Records contained in a dataset
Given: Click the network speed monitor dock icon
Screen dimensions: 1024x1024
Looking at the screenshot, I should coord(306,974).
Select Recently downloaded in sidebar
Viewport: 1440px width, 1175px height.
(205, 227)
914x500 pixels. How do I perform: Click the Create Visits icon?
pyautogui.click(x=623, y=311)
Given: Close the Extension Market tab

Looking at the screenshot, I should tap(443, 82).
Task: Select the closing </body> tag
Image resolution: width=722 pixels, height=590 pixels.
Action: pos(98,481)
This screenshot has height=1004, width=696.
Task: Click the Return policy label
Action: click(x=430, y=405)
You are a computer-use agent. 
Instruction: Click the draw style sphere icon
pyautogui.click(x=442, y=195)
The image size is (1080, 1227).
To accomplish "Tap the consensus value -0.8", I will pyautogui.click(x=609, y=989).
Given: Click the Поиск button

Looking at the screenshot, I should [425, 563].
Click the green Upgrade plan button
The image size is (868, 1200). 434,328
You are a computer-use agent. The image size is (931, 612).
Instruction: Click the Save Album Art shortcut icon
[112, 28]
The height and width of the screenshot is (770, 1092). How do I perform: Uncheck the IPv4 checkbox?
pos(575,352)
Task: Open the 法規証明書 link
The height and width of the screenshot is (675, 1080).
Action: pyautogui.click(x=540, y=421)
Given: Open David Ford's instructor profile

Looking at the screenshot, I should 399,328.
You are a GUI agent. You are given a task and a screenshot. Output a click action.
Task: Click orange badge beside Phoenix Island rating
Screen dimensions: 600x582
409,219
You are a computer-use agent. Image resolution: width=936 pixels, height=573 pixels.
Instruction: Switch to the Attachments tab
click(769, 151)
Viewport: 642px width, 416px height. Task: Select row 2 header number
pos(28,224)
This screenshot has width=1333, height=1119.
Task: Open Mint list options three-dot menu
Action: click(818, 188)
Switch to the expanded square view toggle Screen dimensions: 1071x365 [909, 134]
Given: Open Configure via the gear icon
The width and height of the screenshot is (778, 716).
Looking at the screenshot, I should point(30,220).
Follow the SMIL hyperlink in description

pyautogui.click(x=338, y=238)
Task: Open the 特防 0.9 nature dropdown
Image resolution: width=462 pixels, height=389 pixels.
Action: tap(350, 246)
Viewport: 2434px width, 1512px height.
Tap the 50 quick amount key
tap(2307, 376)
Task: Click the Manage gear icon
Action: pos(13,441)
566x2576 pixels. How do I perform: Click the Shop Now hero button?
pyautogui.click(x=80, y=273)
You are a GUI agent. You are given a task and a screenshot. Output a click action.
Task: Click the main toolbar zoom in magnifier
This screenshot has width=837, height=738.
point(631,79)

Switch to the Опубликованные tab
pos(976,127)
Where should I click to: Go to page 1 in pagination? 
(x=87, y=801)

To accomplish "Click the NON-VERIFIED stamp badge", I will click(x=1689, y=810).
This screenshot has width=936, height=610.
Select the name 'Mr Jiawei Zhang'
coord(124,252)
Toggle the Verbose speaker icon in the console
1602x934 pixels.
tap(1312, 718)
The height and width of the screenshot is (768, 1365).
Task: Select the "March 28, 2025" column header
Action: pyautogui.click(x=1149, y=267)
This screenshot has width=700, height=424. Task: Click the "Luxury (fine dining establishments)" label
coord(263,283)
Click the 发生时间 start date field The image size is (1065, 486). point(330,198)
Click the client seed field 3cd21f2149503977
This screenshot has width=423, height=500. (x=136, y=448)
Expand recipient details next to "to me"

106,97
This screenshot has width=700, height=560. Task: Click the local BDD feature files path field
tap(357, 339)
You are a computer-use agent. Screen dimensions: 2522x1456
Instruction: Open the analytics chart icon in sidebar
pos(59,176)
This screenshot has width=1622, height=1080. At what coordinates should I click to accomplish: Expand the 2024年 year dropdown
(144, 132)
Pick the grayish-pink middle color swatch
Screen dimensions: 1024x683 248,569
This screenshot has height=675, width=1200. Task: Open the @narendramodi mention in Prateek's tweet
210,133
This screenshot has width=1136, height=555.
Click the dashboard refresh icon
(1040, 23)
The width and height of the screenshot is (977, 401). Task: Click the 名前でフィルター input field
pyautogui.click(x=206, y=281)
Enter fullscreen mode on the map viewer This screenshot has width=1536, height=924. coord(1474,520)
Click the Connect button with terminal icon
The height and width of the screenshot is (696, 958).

> **Exercise requirements**:
Which lines above include the word "badge"? Return each one.

> **Output of the exercise**:
Task: Click orange badge beside Phoenix Island rating
To accomplish "Click the NON-VERIFIED stamp badge", I will click(x=1689, y=810).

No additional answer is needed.